Member of Gujarat Legislative Assembly
- In office 2017–2026
- Preceded by: Jayantbhai Patel Boskey
- Succeeded by: Harshad Govindbhai Parmar
- Constituency: Umreth

Personal details
- Born: Govindbhai Raijinhai Parmar 1 January 1943
- Died: March 6, 2026 (aged 83) Anand, Gujarat
- Party: Bharatiya Janata Party

= Govindbhai Parmar =

Indian politician

Govindbhai Parmar (1943 – 6 March 2026) was an Indian politician from Gujarat. He was a member of the Gujarat Legislative Assembly from Umreth Assembly constituency in Anand district. He won the 2022 Gujarat Legislative Assembly election representing the Bharatiya Janata Party.

== Early life and education ==
Parmar was from Umreth, Anand district, Gujarat. He is the son of Raijibhai Jalabhai Parmar. He studied Class 7 at Chikhodra Kumar School in 1969 and later discontinued his studies.

== Career ==
Parmar won from Umreth Assembly constituency representing the Bharatiya Janata Party in the 2022 Gujarat Legislative Assembly election.
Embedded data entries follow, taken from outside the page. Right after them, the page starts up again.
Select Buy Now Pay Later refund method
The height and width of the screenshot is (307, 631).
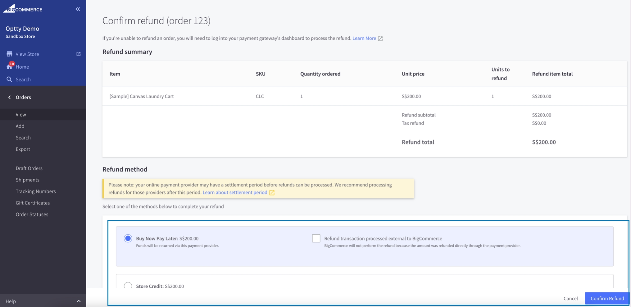(128, 238)
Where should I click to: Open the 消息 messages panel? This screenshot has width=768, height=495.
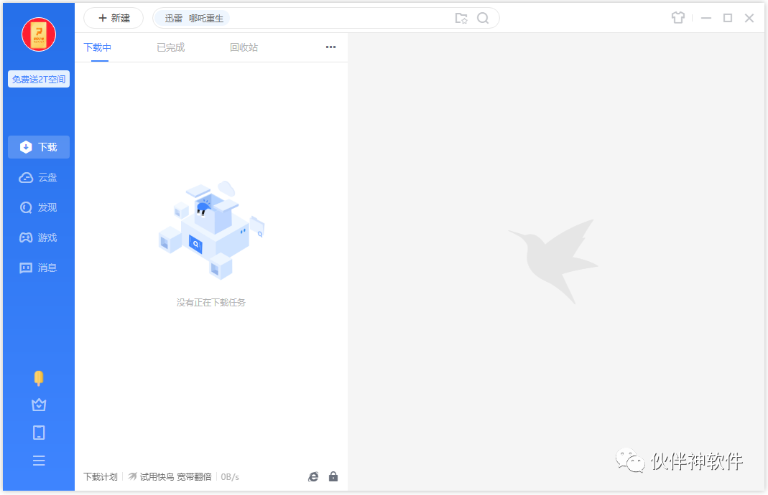click(38, 268)
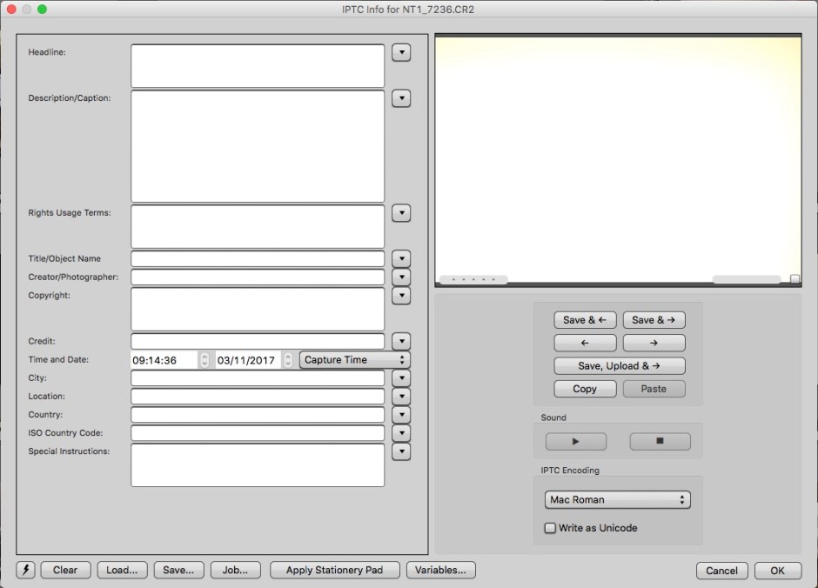Image resolution: width=818 pixels, height=588 pixels.
Task: Open the Headline field dropdown arrow
Action: pyautogui.click(x=400, y=53)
He polled 95,639 votes and defeated his nearest rival, Jayant Patel of Nationalist Congress Party, by a margin of 26,717 votes. He first became an MLA winning the 2017 Gujarat Legislative Assembly election defeating Kapilaben Gopalsinh Chavda of the Indian National Congress by a margin of 1,883 votes.

== Death ==
Parmar died at a private hospital in Anand after a prolonged illness on 6 March 2026. He was succeeded by his son Harshad who won bypoll from the Umreth constituency in April 2026.